◆ Required action: When you reach the line that contains "This screenshot has width=868, height=488." below, transcribe it and each line after it word for word to the end of the records, omitting pictures.

◆ Data records:
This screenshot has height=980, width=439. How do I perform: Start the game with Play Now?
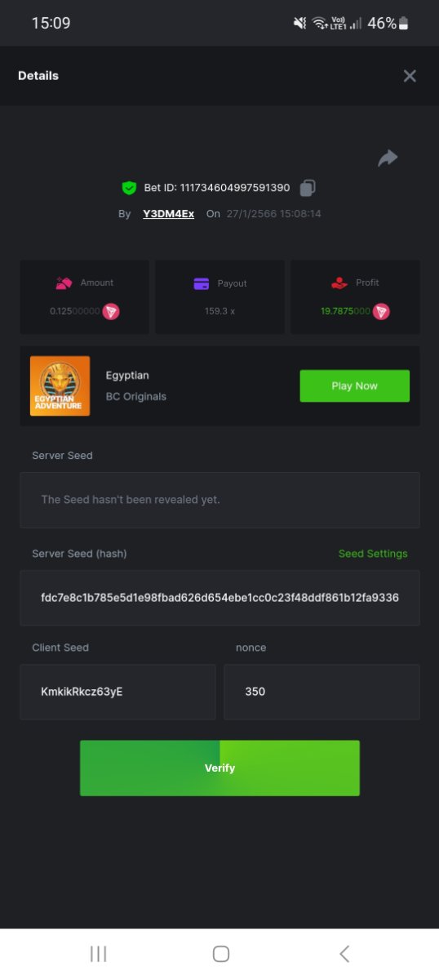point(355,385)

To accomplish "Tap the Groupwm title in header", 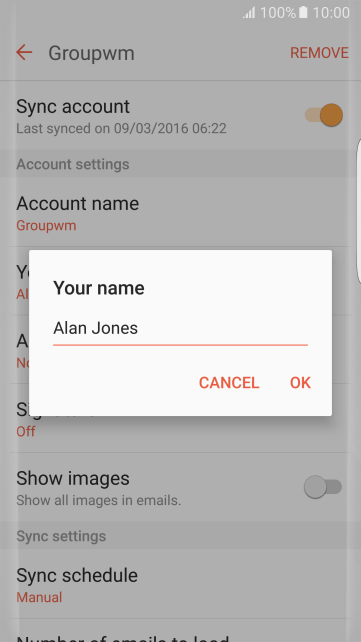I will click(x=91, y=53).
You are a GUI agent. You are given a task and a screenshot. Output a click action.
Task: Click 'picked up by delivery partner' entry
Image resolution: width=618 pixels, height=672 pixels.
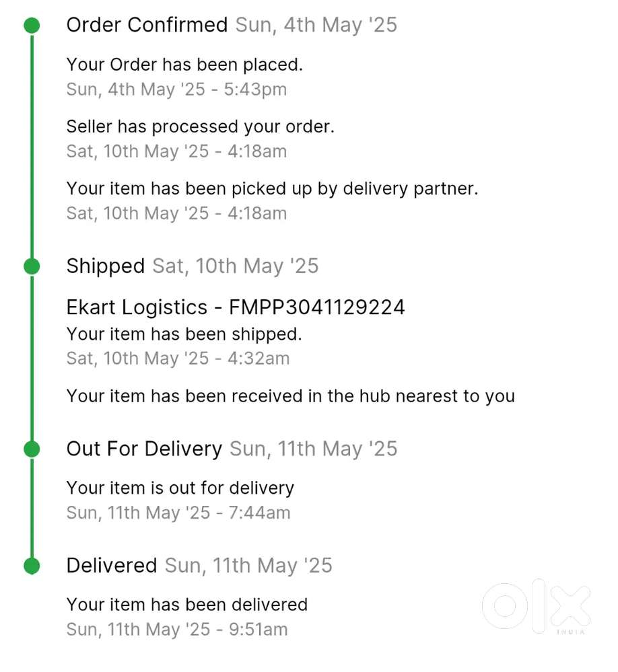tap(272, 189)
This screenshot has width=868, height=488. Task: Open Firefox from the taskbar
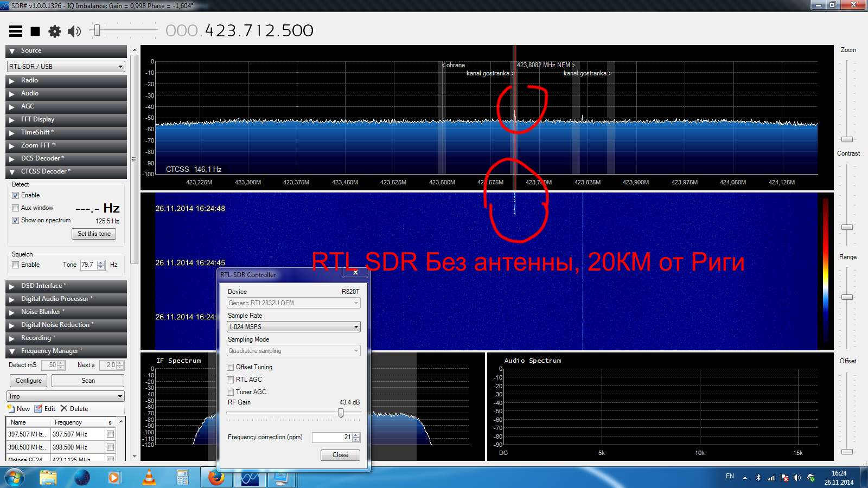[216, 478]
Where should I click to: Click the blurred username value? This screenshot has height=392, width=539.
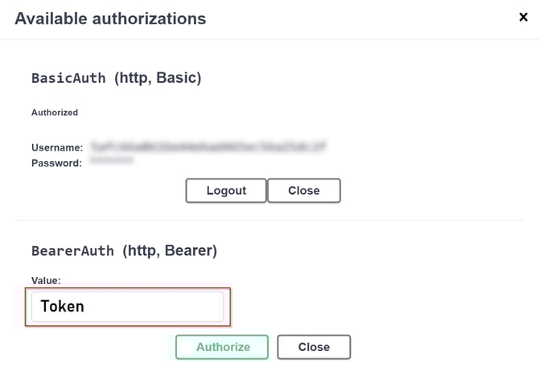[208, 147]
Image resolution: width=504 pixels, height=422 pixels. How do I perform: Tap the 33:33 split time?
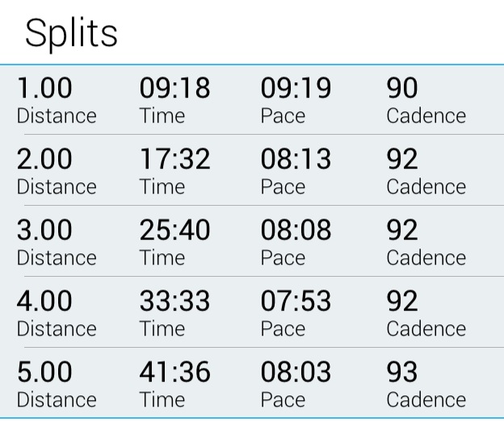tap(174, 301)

◆ Answer to this exercise:
This screenshot has width=868, height=488. Task: Open Firefox from the taskbar
[216, 478]
Where should I click to: Click the blurred username value? This screenshot has height=392, width=539.
[208, 147]
Image resolution: width=504 pixels, height=422 pixels. How do I perform: Tap the 33:33 split time?
tap(174, 301)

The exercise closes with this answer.